In the original, set at the end of World War III, New York City was a husk of itself after being turned into a giant prison, but that kind of destruction gets pricey. So in Escape 2.0, the Big Apple that the as-yet-uncast Snake Plissken is dropped into will be geographically undesirable, but intact: This Manhattan was evacuated and turned into a privately run penal colony after the detonation of a crude radioactive dirty bomb on the outskirts of the city.

“It is not a disaster movie,” says a source close to the project. “It is an exposé of an ecosystem, if you put a huge wall around Manhattan and then dropped in the most fucked-up, dangerous criminals on Earth.” This means New York will still be recognizable to audiences, à la I Am Legend, rather than an entirely new Armageddon Island.

I didn’t realize that the original, with its B-movie sensibilities, was expensive to make:

Carpenter and his crew persuaded the city to shut off the electricity to ten blocks at a time at night. The film was shot from August to November of 1980. It was a tough and demanding shoot for the filmmaker as he recalls. “We’d finish shooting at about 6 am and I’d just be going to sleep at 7 when the sun would be coming up. I’d wake up around 5 or 6 pm, depending on whether or not we had dailies, and by the time I got going, the sun would be setting. So for about two and a half months I never saw daylight, which was really strange.”
When it came to shooting in New York City Carpenter managed to persuade the city officials to grant access to Liberty Island. “We were the first film company in history allowed to shoot on Liberty Island at the Statue of Liberty at night.
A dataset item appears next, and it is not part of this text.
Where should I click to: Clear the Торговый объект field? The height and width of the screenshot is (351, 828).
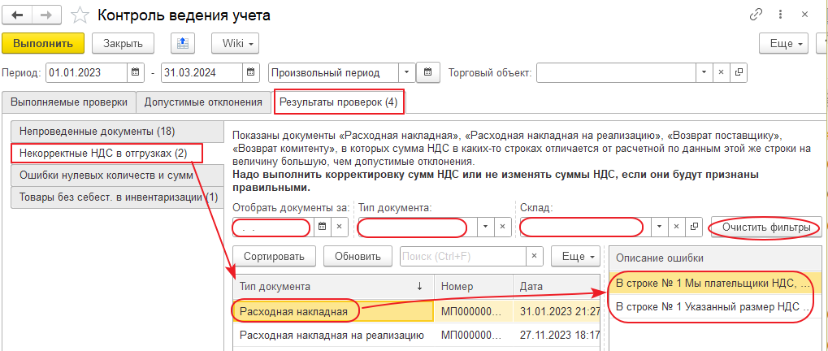pos(721,72)
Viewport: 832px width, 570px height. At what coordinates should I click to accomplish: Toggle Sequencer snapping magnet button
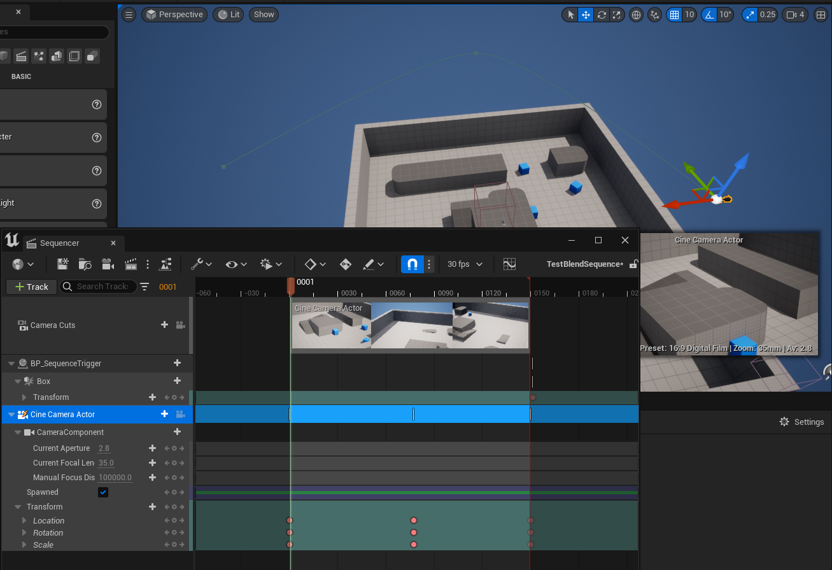pyautogui.click(x=412, y=264)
They let us have the whole island to ourselves. We were lucky. It wasn’t easy to get that initial permission. They’d had a bombing three months earlier and were worried about trouble.”

This is a cropped screen shot from the DVD version of John Carpenter's Escape From New York. It shows the wire frame image generated by the glider's approach computer. At the time of production, computer effect were prohibitively expensive, so a physical model was painted black and outlined using reflective tape. The model was then filmed using a black light.Some effects were too expensive to do as planned:

As Snake pilots the glider into the city there are three screens on his control panel displaying wireframe animations of the landing target on the World Trade Center and surrounding buildings. What appears on those screens was not computer generated. Carpenter wanted hi-tech computer graphics which were very expensive at the time, even for such a simple animation. To get the animation he wanted the effects crew filmed the miniature model set of New York City they used for other scenes under black light with reflective tape placed along every edge of the model buildings. Only the tape shows up and appears to be a 3D wireframe animation.